05.05.2015 · IWW-Abrufnummer 176619
Bundesgerichtshof: Beschluss vom 24.03.2015 – VI ZR 534/13
Der VI. Zivilsenat des Bundesgerichtshofs hat am 24. März 2015 durch den Vorsitzenden Richter Galke, die Richter Wellner, Pauge, Stöhr und die Richterin Dr.
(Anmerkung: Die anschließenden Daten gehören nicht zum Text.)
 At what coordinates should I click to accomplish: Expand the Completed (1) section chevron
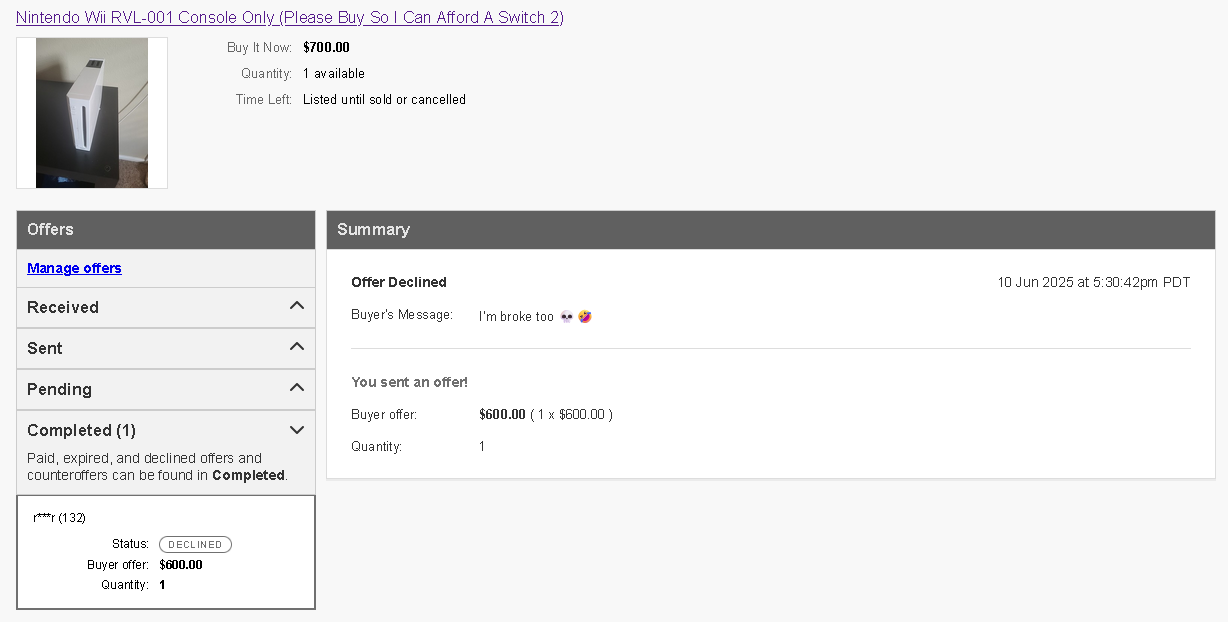click(x=296, y=430)
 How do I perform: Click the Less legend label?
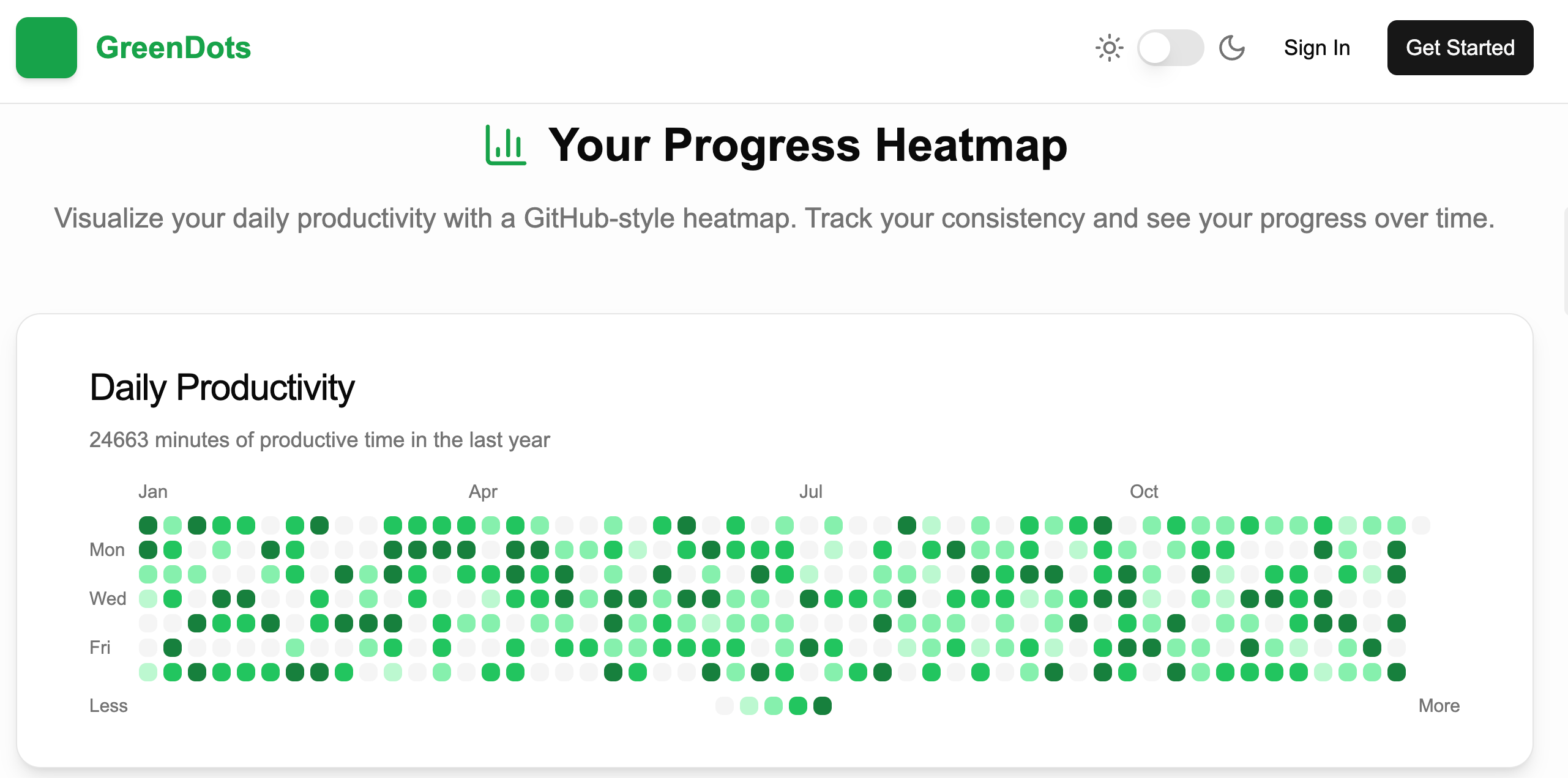click(x=108, y=706)

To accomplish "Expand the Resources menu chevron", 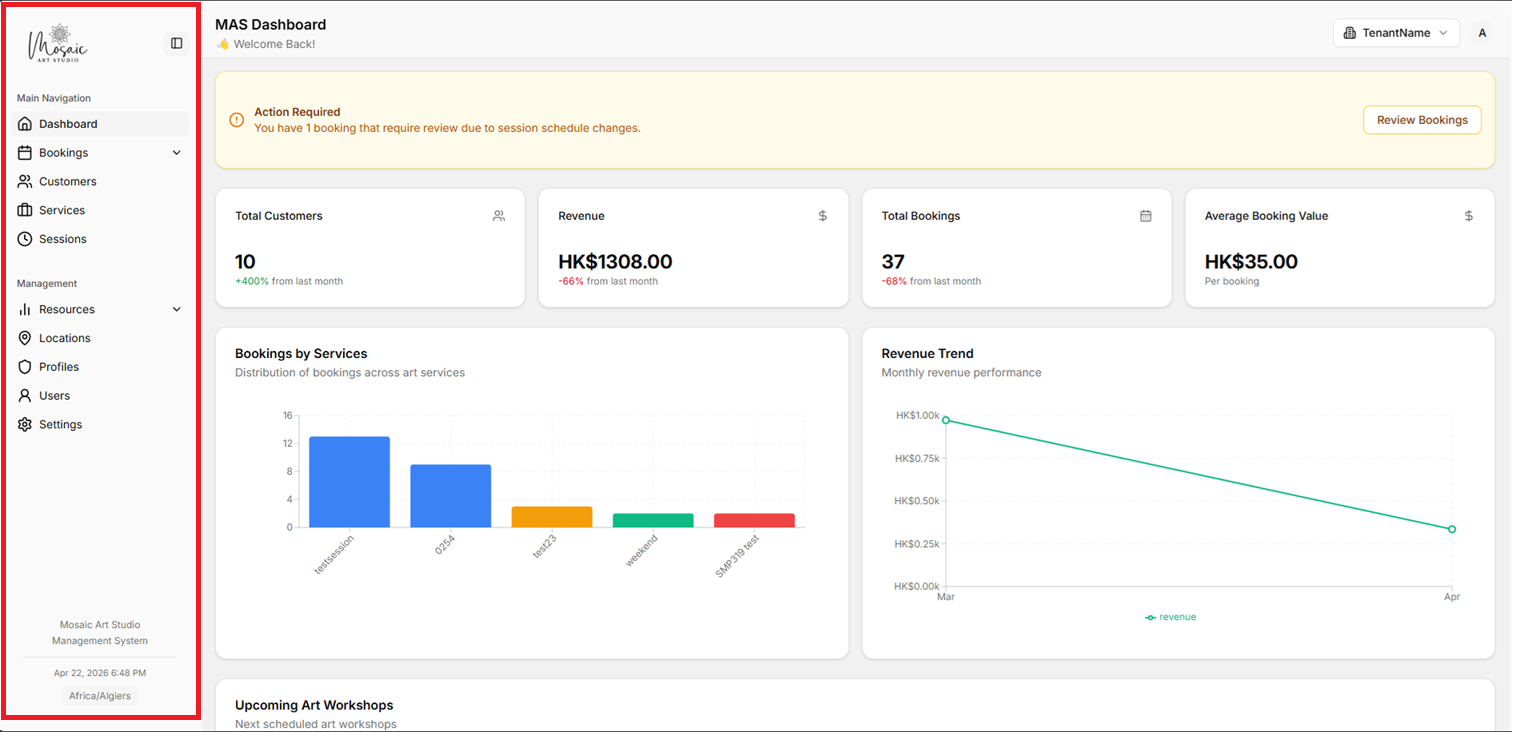I will tap(177, 309).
Oehler
beschlossen:
Tenor:
Auf die Nichtzulassungsbeschwerde der Klägerin wird der Beschluss des 20. Zivilsenats des Oberlandesgerichts Celle vom 29. November 2013 aufgehoben.
Die Sache wird zur Verhandlung und Entscheidung, auch über die Kosten des Verfahrens der Nichtzulassungsbeschwerde, an das Berufungsgericht zurückverwiesen.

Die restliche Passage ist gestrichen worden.